** Records to use **
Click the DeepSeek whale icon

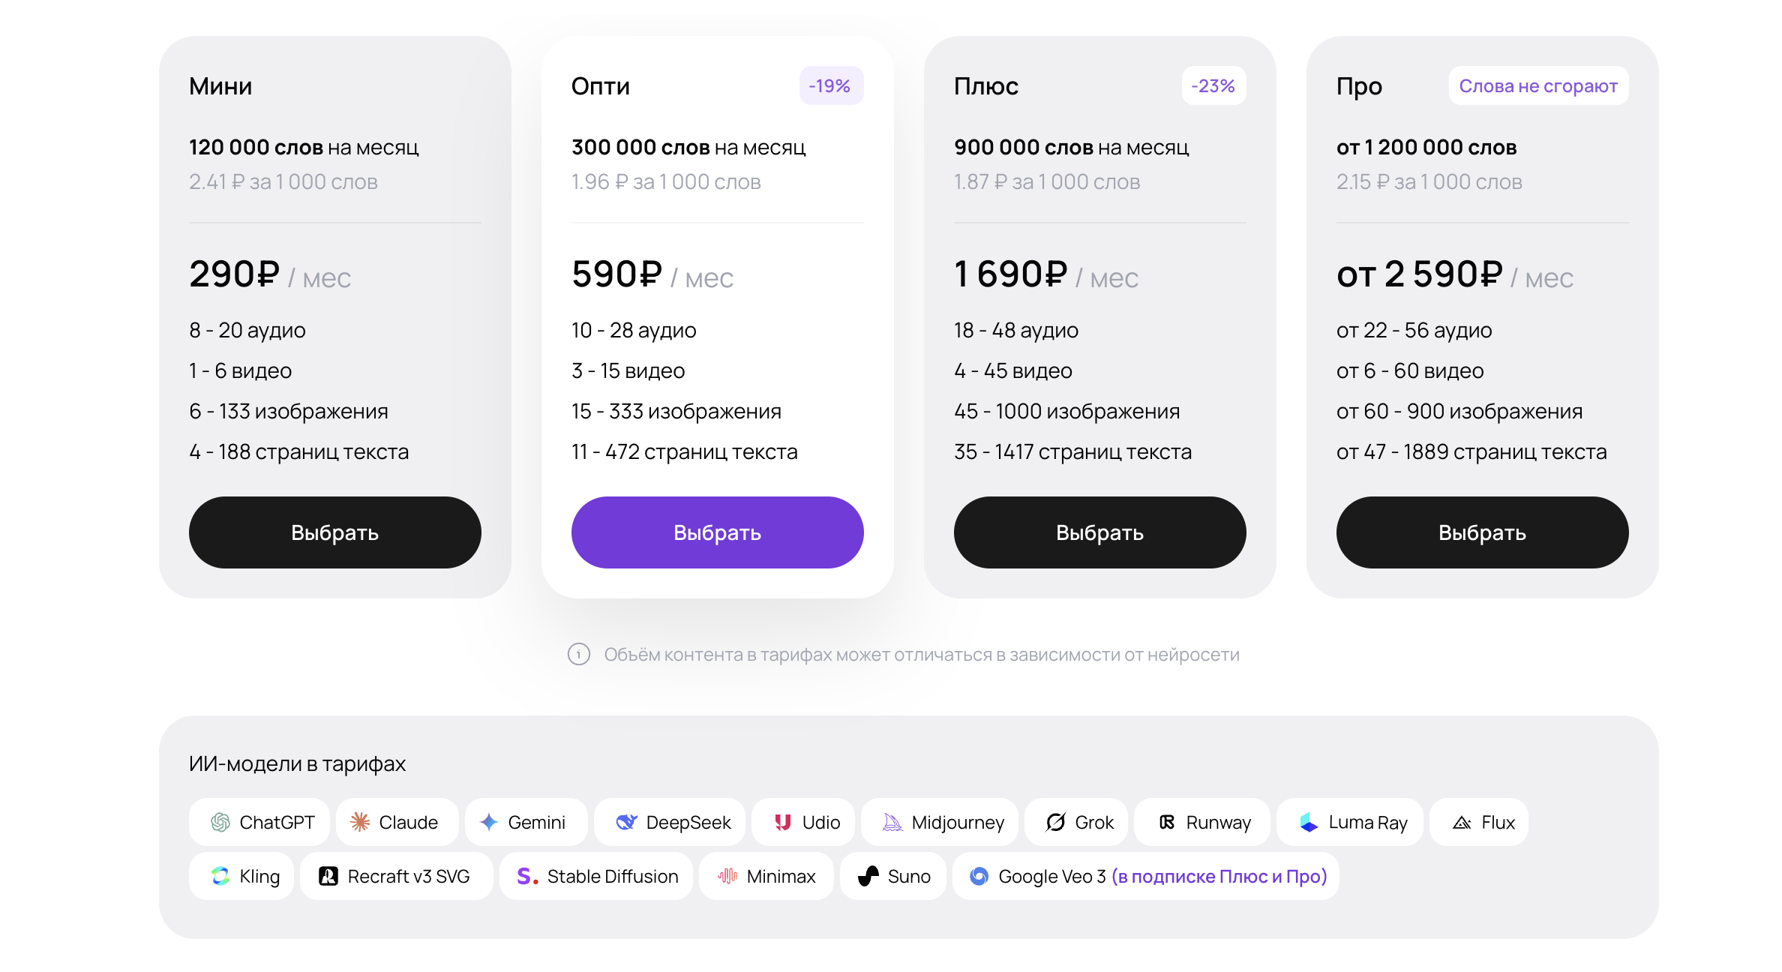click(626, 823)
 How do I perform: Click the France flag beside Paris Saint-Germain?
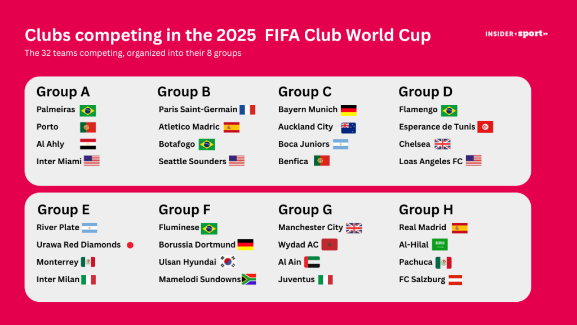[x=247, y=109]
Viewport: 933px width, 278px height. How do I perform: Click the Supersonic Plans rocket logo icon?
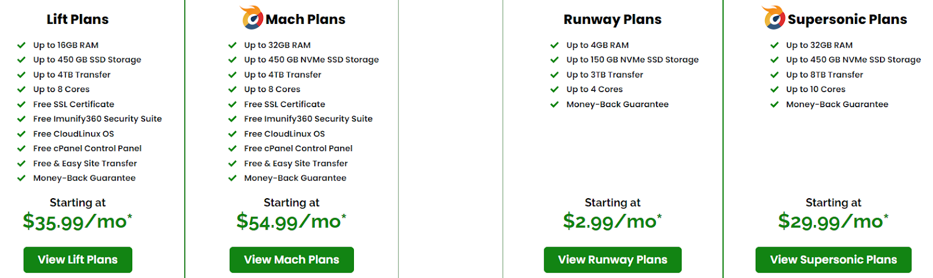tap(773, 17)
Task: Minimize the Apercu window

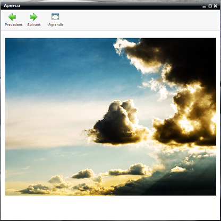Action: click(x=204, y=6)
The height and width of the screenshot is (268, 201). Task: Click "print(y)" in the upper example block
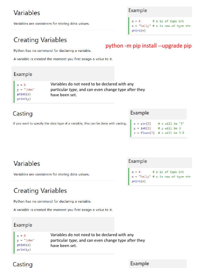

---

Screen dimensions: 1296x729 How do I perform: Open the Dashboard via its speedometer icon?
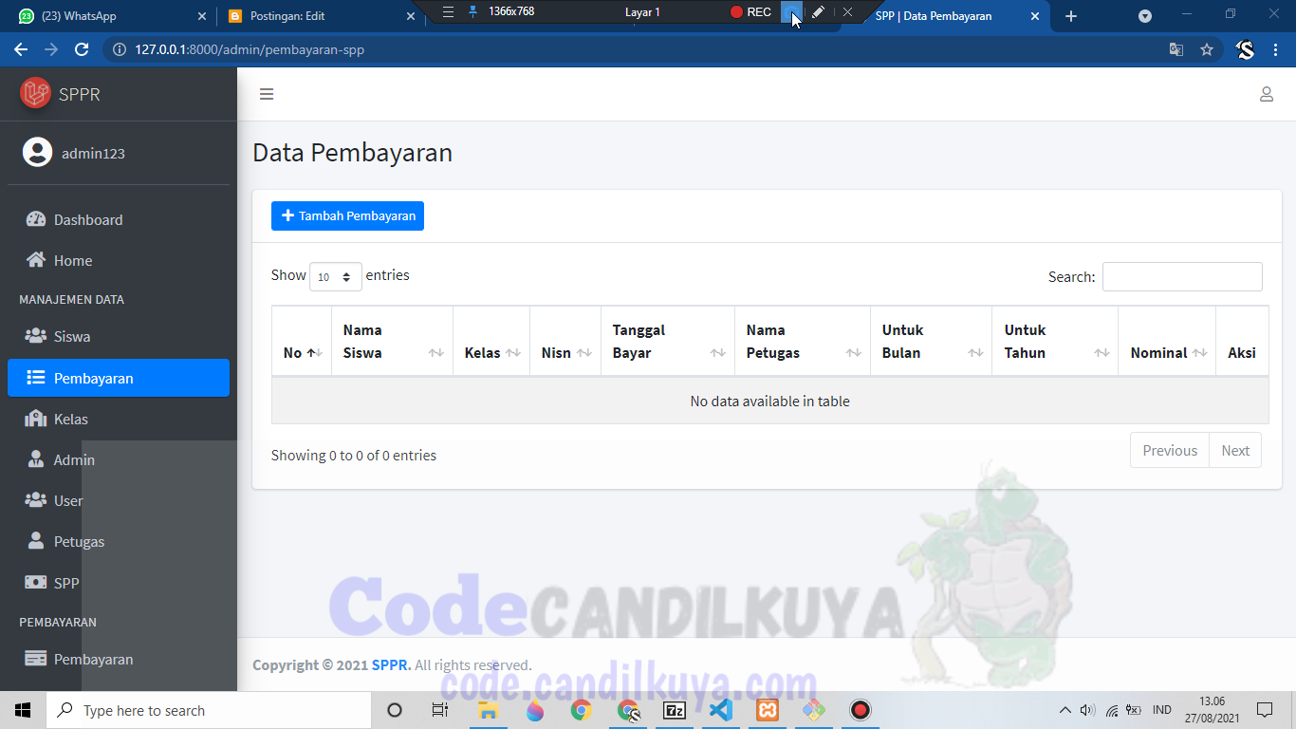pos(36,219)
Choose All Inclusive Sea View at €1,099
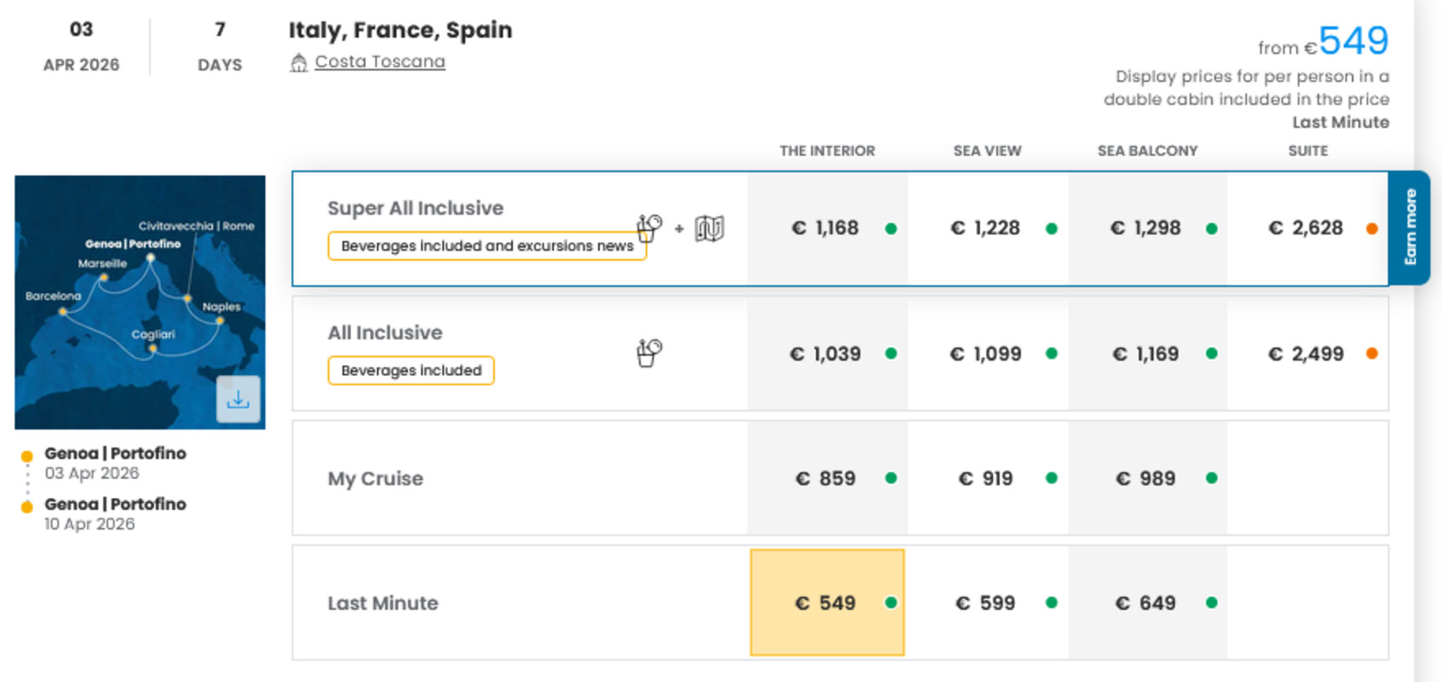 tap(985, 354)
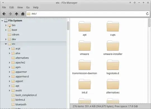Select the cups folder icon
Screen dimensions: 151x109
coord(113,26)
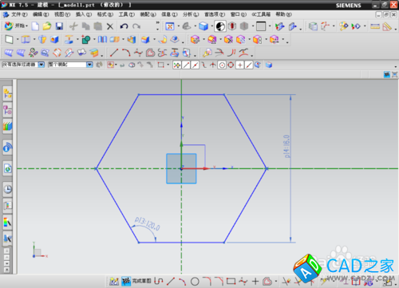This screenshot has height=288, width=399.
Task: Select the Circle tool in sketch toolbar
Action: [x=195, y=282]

* * *

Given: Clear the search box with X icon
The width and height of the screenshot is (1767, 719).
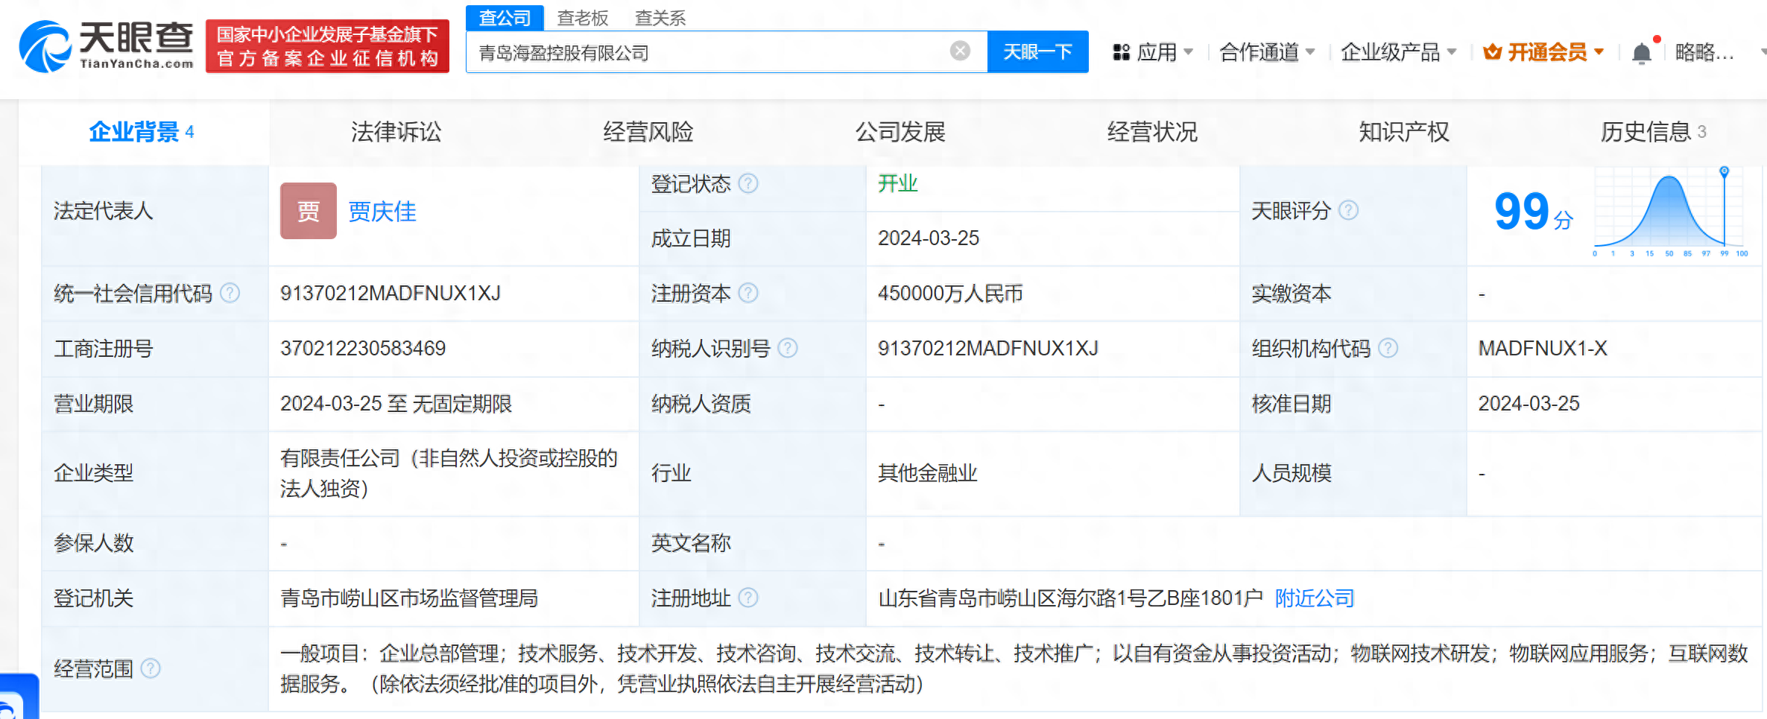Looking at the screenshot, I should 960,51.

** What to produce **
To complete this exercise, transcribe exactly the lines above from the one that holds "Viewport: 933px width, 278px" through the one that holds "The height and". Pictures stay out.

** Task output **
Viewport: 933px width, 278px height. How do I perform: Click the Supersonic Plans rocket logo icon?
tap(773, 17)
Task: Minimize the Apercu window

Action: click(x=204, y=6)
The height and width of the screenshot is (268, 201). Task: Click "print(y)" in the upper example block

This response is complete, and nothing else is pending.